Artistic Director Mark Rylance

Nowadays, the area has undergone an amazing cultural regeneration with the transformation of the former Bankside Power Station into the Tate Modern, and Shakespeare's Globe, built beside it and opened in 1997.

But while its founder, the late American actor Sam Wanamaker (and dad of Zoe), wanted to recreate the place where the Bard had premiered many of his plays, this is no heritage site, but a living, breathing theatre.

Under artistic director Mark Rylance, it annually presents one of the most challenging and imaginative contemporary responses to Shakespeare and his work imaginable.

democratic value

It's also the most democratic value in town: £5 will get you the best uninterrupted, most interactive and closest view in the house, as a groundling standing in the yard.

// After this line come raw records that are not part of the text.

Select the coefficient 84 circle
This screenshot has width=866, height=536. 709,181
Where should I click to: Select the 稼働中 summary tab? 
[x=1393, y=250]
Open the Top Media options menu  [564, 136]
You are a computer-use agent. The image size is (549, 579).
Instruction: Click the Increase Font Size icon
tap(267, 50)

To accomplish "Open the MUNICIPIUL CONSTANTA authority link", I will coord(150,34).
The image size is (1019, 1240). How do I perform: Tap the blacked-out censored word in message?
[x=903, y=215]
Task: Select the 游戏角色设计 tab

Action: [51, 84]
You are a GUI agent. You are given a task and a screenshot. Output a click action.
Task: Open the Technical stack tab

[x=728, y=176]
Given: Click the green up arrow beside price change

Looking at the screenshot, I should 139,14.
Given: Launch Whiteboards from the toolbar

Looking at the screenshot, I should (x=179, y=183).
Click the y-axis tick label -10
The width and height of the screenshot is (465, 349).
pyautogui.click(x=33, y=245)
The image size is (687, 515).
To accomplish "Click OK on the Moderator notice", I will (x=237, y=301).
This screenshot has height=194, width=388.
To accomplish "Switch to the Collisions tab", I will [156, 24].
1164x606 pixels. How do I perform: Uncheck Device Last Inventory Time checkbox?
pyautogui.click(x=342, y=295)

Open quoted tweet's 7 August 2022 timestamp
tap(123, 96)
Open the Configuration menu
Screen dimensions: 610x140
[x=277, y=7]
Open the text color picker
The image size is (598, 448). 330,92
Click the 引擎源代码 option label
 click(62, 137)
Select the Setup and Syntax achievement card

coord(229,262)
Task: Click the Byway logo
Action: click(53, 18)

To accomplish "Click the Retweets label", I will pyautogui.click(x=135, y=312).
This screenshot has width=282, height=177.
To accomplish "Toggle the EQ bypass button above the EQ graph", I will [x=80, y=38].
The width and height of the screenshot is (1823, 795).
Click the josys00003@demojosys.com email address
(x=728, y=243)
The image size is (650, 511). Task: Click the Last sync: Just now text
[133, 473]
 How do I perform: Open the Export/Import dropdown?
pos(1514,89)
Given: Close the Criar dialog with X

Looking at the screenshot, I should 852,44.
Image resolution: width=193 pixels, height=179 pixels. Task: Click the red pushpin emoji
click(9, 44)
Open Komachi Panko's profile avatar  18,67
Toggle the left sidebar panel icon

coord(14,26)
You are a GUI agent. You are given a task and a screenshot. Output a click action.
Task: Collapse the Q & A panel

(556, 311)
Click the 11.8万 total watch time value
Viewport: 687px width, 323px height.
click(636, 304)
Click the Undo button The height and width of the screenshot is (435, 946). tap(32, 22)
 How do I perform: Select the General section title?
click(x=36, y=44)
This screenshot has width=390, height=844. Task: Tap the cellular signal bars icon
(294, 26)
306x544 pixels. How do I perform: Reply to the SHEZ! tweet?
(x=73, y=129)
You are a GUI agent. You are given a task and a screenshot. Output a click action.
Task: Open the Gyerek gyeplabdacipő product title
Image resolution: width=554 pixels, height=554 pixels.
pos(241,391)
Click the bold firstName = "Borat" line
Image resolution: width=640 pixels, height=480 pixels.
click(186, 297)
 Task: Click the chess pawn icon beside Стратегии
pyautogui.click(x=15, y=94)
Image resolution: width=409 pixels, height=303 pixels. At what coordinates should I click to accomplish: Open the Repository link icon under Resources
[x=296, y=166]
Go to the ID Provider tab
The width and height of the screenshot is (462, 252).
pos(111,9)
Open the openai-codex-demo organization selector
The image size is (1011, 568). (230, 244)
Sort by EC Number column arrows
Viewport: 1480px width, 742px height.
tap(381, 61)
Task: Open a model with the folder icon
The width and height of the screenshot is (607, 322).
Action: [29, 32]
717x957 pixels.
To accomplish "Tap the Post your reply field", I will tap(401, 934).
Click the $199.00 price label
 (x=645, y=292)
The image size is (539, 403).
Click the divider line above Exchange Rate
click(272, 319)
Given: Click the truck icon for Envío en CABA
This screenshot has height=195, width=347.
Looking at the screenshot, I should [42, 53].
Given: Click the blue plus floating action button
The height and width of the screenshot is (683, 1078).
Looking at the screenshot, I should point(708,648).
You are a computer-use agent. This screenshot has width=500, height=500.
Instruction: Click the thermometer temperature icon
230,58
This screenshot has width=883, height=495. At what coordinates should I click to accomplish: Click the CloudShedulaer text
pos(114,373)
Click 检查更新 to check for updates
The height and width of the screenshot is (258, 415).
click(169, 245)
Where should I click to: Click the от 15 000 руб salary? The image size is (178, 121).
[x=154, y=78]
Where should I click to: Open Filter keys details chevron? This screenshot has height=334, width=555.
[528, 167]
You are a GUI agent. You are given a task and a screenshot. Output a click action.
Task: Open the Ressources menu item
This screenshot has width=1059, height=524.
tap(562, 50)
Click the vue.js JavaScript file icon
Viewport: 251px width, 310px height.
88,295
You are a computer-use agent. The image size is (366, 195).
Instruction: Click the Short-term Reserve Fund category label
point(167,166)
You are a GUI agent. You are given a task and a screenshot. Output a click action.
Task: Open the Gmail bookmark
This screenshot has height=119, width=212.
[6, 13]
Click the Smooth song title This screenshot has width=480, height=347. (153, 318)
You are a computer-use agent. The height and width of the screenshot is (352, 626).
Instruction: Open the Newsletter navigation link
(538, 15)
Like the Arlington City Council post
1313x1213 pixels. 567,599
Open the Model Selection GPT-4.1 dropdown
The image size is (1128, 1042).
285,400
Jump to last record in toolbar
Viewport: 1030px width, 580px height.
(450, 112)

"The Globe," Rylance tells me, "is the most experimental space in British theatre."

The experiments that Rylance and his team make are always to do with finding out ways to help the audience to enjoy and understand the plays today:

Mark Rylance22
Always experimenting: artistic director Mark Rylance

"You can get at this in two ways: either, by giving yourself some discipline, such as looking at what they might have done originally in Shakespeare's time. Or by using modern artistic intuition and creativity to come into this amphitheatre and use your own instincts.

"But perhaps theatrical instincts about engaging an audience haven't actually changed that much."

And so plays have been done in either contemporary style, or adopting an 'Original Practices' philosophy that explores the clothing, music, dance and settings from Shakespeare's time.

energy and imagination

This year's season will see a production of Much Ado About Nothing performed by a company entirely of women players – including Comedy Store performer and actress Josie Lawrence as Benedick and Yolanda Vazquez as Beatrice – while the opening productions, Romeo and Juliet and Measure for Measure, will be performed by mixed companies.

Looking down on the Globe stage
At the Globe the lights stay on throughout the performance

At the Globe, as in no other theatre, the audience is visible throughout: in Shakespeare's time, plays were performed in the afternoons as they had to be performed by natural light.

Seeking to reproduce this, the lights stay on throughout the performance.

"Often in the theatre, all the energy has to come from the stage," says Rylance, "Everyone else is in darkness, passive in their seats. But here, the audience isn't divided from the actors by darkness."

That of course makes them an integral part of the action and, he goes on, provides "a unique experience for audiences, where they are as powerful - if not more powerful - than the players. We give form to their energy and imagination."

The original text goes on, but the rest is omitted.